• Data
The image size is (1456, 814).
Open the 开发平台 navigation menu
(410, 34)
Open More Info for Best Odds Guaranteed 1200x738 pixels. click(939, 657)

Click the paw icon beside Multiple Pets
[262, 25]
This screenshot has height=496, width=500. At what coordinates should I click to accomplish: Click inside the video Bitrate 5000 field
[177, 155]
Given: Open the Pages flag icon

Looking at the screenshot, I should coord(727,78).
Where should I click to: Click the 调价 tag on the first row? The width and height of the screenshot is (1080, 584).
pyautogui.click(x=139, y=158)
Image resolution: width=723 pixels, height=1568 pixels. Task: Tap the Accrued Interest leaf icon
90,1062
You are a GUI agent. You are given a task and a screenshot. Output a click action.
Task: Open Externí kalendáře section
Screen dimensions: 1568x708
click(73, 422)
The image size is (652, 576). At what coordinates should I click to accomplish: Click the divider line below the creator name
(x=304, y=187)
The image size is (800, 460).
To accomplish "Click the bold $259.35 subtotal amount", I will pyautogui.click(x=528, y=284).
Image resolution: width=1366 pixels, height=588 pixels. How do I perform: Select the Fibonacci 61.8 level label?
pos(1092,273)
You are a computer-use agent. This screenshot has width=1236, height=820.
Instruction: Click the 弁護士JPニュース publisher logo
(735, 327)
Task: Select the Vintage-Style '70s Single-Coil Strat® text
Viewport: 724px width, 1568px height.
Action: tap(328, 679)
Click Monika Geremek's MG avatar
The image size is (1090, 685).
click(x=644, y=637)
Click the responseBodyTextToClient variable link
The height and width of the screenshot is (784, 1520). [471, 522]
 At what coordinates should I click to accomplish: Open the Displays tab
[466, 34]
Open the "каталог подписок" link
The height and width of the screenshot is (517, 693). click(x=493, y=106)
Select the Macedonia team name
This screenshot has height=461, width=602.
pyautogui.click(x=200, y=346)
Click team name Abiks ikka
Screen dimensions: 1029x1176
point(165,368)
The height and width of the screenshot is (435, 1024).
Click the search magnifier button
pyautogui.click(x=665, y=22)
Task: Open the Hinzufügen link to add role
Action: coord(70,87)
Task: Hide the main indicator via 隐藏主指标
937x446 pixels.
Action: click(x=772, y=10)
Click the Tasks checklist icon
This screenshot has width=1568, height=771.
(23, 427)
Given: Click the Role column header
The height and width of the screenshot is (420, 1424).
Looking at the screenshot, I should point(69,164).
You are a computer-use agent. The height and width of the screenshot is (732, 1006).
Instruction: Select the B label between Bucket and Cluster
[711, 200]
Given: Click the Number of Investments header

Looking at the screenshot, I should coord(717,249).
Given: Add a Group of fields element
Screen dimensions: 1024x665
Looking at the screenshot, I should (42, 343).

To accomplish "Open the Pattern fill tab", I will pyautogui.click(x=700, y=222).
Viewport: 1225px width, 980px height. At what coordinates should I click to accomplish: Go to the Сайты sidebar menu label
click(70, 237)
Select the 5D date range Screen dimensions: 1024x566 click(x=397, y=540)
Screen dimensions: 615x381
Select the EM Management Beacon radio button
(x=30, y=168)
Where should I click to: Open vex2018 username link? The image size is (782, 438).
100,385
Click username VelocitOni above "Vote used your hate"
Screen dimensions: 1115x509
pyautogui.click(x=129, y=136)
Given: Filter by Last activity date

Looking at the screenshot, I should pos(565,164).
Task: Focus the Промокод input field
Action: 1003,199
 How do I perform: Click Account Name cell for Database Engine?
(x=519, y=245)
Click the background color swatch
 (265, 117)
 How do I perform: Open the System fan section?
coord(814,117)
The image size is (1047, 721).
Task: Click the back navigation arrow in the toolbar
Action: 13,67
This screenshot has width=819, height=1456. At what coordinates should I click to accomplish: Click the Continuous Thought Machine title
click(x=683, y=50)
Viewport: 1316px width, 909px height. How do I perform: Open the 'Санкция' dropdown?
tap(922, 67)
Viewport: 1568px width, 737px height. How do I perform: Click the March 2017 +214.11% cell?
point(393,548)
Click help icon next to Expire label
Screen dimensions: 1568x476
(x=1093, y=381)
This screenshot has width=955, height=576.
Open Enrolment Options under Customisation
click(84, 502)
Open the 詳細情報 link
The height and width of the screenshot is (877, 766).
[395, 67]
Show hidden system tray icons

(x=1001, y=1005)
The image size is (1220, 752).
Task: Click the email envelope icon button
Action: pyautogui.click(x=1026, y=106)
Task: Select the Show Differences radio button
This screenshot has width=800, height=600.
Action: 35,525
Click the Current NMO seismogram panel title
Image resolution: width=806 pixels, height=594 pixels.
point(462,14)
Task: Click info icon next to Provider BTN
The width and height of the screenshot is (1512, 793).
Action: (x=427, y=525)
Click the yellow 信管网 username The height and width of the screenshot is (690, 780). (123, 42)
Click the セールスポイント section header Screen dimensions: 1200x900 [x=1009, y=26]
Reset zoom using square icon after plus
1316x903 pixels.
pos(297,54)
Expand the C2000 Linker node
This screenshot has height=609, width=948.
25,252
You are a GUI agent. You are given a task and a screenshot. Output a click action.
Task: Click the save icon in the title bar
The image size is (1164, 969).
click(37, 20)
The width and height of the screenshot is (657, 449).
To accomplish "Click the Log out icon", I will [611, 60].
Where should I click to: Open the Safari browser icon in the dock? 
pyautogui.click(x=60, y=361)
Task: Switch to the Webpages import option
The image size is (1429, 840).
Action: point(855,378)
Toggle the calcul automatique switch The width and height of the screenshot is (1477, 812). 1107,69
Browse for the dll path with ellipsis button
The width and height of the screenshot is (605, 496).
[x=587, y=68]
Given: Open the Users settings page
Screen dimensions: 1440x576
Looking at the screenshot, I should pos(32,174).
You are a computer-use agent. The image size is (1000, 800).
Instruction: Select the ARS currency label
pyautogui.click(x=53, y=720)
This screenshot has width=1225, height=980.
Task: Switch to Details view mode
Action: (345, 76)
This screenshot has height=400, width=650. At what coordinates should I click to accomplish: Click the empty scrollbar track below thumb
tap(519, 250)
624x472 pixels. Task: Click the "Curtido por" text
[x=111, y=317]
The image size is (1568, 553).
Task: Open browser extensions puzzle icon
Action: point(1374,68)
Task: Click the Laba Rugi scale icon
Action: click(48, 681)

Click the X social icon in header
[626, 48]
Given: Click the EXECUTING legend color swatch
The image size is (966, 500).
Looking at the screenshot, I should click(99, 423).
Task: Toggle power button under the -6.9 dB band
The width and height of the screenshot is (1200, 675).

• Exercise
Could you reproduce all of the entries exactly as they appear?

• Written reply
The image size is (1456, 814).
Open the 开发平台 navigation menu
(410, 34)
Open More Info for Best Odds Guaranteed 1200x738 pixels. click(939, 657)

Click the paw icon beside Multiple Pets
[262, 25]
This screenshot has height=496, width=500. At what coordinates should I click to accomplish: Click inside the video Bitrate 5000 field
[177, 155]
Given: Open the Pages flag icon

Looking at the screenshot, I should coord(727,78).
Where should I click to: Click the 调价 tag on the first row? The width and height of the screenshot is (1080, 584).
pyautogui.click(x=139, y=158)
Image resolution: width=723 pixels, height=1568 pixels. Task: Tap the Accrued Interest leaf icon
90,1062
You are a GUI agent. You are given a task and a screenshot. Output a click action.
Task: Open Externí kalendáře section
Screen dimensions: 1568x708
click(73, 422)
The image size is (652, 576). At what coordinates should I click to accomplish: Click the divider line below the creator name
(x=304, y=187)
The image size is (800, 460).
To accomplish "Click the bold $259.35 subtotal amount", I will pyautogui.click(x=528, y=284).
Image resolution: width=1366 pixels, height=588 pixels. How do I perform: Select the Fibonacci 61.8 level label?
pos(1092,273)
You are a computer-use agent. This screenshot has width=1236, height=820.
Instruction: Click the 弁護士JPニュース publisher logo
(735, 327)
Task: Select the Vintage-Style '70s Single-Coil Strat® text
Viewport: 724px width, 1568px height.
Action: tap(328, 679)
Click Monika Geremek's MG avatar
The image size is (1090, 685).
click(x=644, y=637)
Click the responseBodyTextToClient variable link
The height and width of the screenshot is (784, 1520). [471, 522]
 At what coordinates should I click to accomplish: Open the Displays tab
[466, 34]
Open the "каталог подписок" link
The height and width of the screenshot is (517, 693). click(x=493, y=106)
Select the Macedonia team name
This screenshot has height=461, width=602.
pyautogui.click(x=200, y=346)
Click team name Abiks ikka
Screen dimensions: 1029x1176
point(165,368)
The height and width of the screenshot is (435, 1024).
Click the search magnifier button
pyautogui.click(x=665, y=22)
Task: Open the Hinzufügen link to add role
Action: coord(70,87)
Task: Hide the main indicator via 隐藏主指标
937x446 pixels.
Action: click(x=772, y=10)
Click the Tasks checklist icon
This screenshot has width=1568, height=771.
(23, 427)
Given: Click the Role column header
The height and width of the screenshot is (420, 1424).
Looking at the screenshot, I should point(69,164).
You are a computer-use agent. The height and width of the screenshot is (732, 1006).
Instruction: Select the B label between Bucket and Cluster
[711, 200]
Given: Click the Number of Investments header

Looking at the screenshot, I should coord(717,249).
Given: Add a Group of fields element
Screen dimensions: 1024x665
Looking at the screenshot, I should (42, 343).

To accomplish "Open the Pattern fill tab", I will pyautogui.click(x=700, y=222).
Viewport: 1225px width, 980px height. At what coordinates should I click to accomplish: Go to the Сайты sidebar menu label
click(70, 237)
Select the 5D date range Screen dimensions: 1024x566 click(x=397, y=540)
Screen dimensions: 615x381
Select the EM Management Beacon radio button
(x=30, y=168)
Where should I click to: Open vex2018 username link? The image size is (782, 438).
100,385
Click username VelocitOni above "Vote used your hate"
Screen dimensions: 1115x509
pyautogui.click(x=129, y=136)
Given: Filter by Last activity date

Looking at the screenshot, I should pos(565,164).
Task: Focus the Промокод input field
Action: 1003,199
 How do I perform: Click Account Name cell for Database Engine?
(x=519, y=245)
Click the background color swatch
 (265, 117)
 How do I perform: Open the System fan section?
coord(814,117)
The image size is (1047, 721).
Task: Click the back navigation arrow in the toolbar
Action: 13,67
This screenshot has width=819, height=1456. At what coordinates should I click to accomplish: Click the Continuous Thought Machine title
click(x=683, y=50)
Viewport: 1316px width, 909px height. How do I perform: Open the 'Санкция' dropdown?
tap(922, 67)
Viewport: 1568px width, 737px height. How do I perform: Click the March 2017 +214.11% cell?
point(393,548)
Click help icon next to Expire label
Screen dimensions: 1568x476
(x=1093, y=381)
This screenshot has width=955, height=576.
Open Enrolment Options under Customisation
click(84, 502)
Open the 詳細情報 link
The height and width of the screenshot is (877, 766).
[395, 67]
Show hidden system tray icons

(x=1001, y=1005)
The image size is (1220, 752).
Task: Click the email envelope icon button
Action: pyautogui.click(x=1026, y=106)
Task: Select the Show Differences radio button
This screenshot has width=800, height=600.
Action: 35,525
Click the Current NMO seismogram panel title
Image resolution: width=806 pixels, height=594 pixels.
point(462,14)
Task: Click info icon next to Provider BTN
The width and height of the screenshot is (1512, 793).
Action: (x=427, y=525)
Click the yellow 信管网 username The height and width of the screenshot is (690, 780). (123, 42)
Click the セールスポイント section header Screen dimensions: 1200x900 [x=1009, y=26]
Reset zoom using square icon after plus
1316x903 pixels.
pos(297,54)
Expand the C2000 Linker node
This screenshot has height=609, width=948.
25,252
You are a GUI agent. You are given a task and a screenshot. Output a click action.
Task: Click the save icon in the title bar
The image size is (1164, 969).
click(37, 20)
The width and height of the screenshot is (657, 449).
To accomplish "Click the Log out icon", I will [611, 60].
Where should I click to: Open the Safari browser icon in the dock? 
pyautogui.click(x=60, y=361)
Task: Switch to the Webpages import option
The image size is (1429, 840).
Action: point(855,378)
Toggle the calcul automatique switch The width and height of the screenshot is (1477, 812). 1107,69
Browse for the dll path with ellipsis button
The width and height of the screenshot is (605, 496).
[x=587, y=68]
Given: Open the Users settings page
Screen dimensions: 1440x576
Looking at the screenshot, I should pos(32,174).
You are a computer-use agent. The image size is (1000, 800).
Instruction: Select the ARS currency label
pyautogui.click(x=53, y=720)
This screenshot has width=1225, height=980.
Task: Switch to Details view mode
Action: (345, 76)
This screenshot has height=400, width=650. At what coordinates should I click to accomplish: Click the empty scrollbar track below thumb
tap(519, 250)
624x472 pixels. Task: Click the "Curtido por" text
[x=111, y=317]
The image size is (1568, 553).
Task: Open browser extensions puzzle icon
Action: point(1374,68)
Task: Click the Laba Rugi scale icon
Action: click(48, 681)

Click the X social icon in header
[626, 48]
Given: Click the EXECUTING legend color swatch
The image size is (966, 500).
Looking at the screenshot, I should click(99, 423).
Task: Toggle power button under the -6.9 dB band
The width and height of the screenshot is (1200, 675).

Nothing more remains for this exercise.